Art & The Public Purpose: A New Framework

Arlene Goldbard last week was part of the launch of this Obama-initiated new look at the function of the arts in society. ‘This new Framework was developed by the Cultural Policy Working Group created on May 12th, 2009 at a White House Briefing on Art, Community, Social Justice, National Recovery, The framework describes five principles that should underscore ‘Recovery’:

  • Use creativity for the common good
  • Engage all of us
  • Build on cultural memory
  • Put artists to work to support cultural recovery.
  • Stand for free expression, supporting democratic media

Culture and sustainable development

This morning I received Circular 33 from the Agenda 21 for Culture crew in Barcelona.

It announces the online publication of a report by Jordi Pascual entitled ‘Culture and sustainable development: examples of institutional innovation and proposal of a new cultural policy profile’. Jordi has been pushing a ‘fourth pillar’ perspective for some years now and this report is not only a fantastic overview of some interesting examples of cities that are working through this planning model but also contains some truly wonderful lists and charts (I’m a sucker for such things) that will come in very handy for anyone wanting to introduce this sort of thinking into their workplace.

Black Arm Band’s dirtsong

On Friday night I went to the first of only two performances of BAB’s new show. I was so overwhelmed that as soon as I got home I had to write to the show’s director Stephen Richardson:

Dear Stephen,

I enjoyed and respected last night’s performance so much that I want to get down on e-paper what I felt/thought about it before its impact recedes too far into my addled memory for me to be able to retrieve it.

I can’t recall a show in the last ten years (which in fact means I can’t recall a show) that I have enjoyed and been moved by as much – the look, the sound, the meaning were seamlessly integrated.
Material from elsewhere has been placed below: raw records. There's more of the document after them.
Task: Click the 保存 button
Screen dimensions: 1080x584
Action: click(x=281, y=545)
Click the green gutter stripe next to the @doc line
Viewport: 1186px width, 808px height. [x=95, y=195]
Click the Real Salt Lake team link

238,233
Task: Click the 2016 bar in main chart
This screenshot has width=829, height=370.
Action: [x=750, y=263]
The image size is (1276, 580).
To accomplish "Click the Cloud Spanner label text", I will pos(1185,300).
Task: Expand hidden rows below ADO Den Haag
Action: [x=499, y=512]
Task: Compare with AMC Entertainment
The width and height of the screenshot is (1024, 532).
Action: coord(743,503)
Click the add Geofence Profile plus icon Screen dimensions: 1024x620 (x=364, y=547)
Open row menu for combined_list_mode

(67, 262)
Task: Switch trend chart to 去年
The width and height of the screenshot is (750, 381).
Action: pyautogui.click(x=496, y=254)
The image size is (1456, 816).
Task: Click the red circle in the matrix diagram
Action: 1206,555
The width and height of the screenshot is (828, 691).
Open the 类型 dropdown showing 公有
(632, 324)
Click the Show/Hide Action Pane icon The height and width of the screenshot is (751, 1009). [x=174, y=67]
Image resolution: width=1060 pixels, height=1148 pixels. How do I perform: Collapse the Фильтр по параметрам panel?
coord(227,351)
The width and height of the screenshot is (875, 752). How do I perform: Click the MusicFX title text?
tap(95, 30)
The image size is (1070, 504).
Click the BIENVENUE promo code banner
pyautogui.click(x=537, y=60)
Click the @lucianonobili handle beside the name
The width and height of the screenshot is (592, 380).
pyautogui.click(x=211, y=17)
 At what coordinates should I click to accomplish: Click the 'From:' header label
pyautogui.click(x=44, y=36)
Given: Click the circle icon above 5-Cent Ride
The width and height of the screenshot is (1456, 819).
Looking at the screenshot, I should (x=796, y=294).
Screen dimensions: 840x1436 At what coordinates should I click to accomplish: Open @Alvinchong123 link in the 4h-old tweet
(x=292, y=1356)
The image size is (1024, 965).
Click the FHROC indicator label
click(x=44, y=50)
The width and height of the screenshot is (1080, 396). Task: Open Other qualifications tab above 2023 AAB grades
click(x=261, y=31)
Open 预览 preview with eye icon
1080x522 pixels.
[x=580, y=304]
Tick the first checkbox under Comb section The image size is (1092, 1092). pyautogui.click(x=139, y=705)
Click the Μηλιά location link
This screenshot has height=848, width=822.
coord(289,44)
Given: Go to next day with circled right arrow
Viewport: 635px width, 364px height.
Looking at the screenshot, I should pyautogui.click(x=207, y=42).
The way the space was occupied, the aesthetic, the accompaniment, the background media, the playing to the performers’ strengths, the use of text – all were so focussed and so profoundly aligned in their direction that the result was overwhelming. I can’t find the words to express how moved I was.

But that’s not the half of it. I am convinced I witnessed a culture-changing moment. From this point on, ‘Australian music’ is something different from what it was yesterday. Language has of course been used in a contemporary musical context before but usually as something exotic or private (I can’t find the right word – parochial, personal, specific…).
What dirtsong has done is move from saying this is OUR culture to this is YOUR culture.

Just as blackfella visual art has become, in the eyes of the world, the heart and soul of ‘Australian art’, so this event has shifted (or at least will shift) the international consciousness of ‘Australian music’.

Sadly, just as the recognition of the beauty of blackfella images has done nothing to improve the social conditions and political power of blackfellas, so it is a sure thing that this recognition will not immediately impact on the ‘real world’ either. After all, black music has always been the fundament of American music without much appreciable effect on black power.

BUT, I believe it is major step in the process of blackfellas civilising their visitors. And, as we witness black and white musicians playing together in dirt that is so clearly respected and cherished as being the ground of its long term custodians, so we may be able to imagine a world where that leadership moves beyond the musical. And being able to imagine another way is perhaps the first step to finding it.

Last night I experienced sadness and joy, but above all, awe. A vision of a different world became that little bit clearer.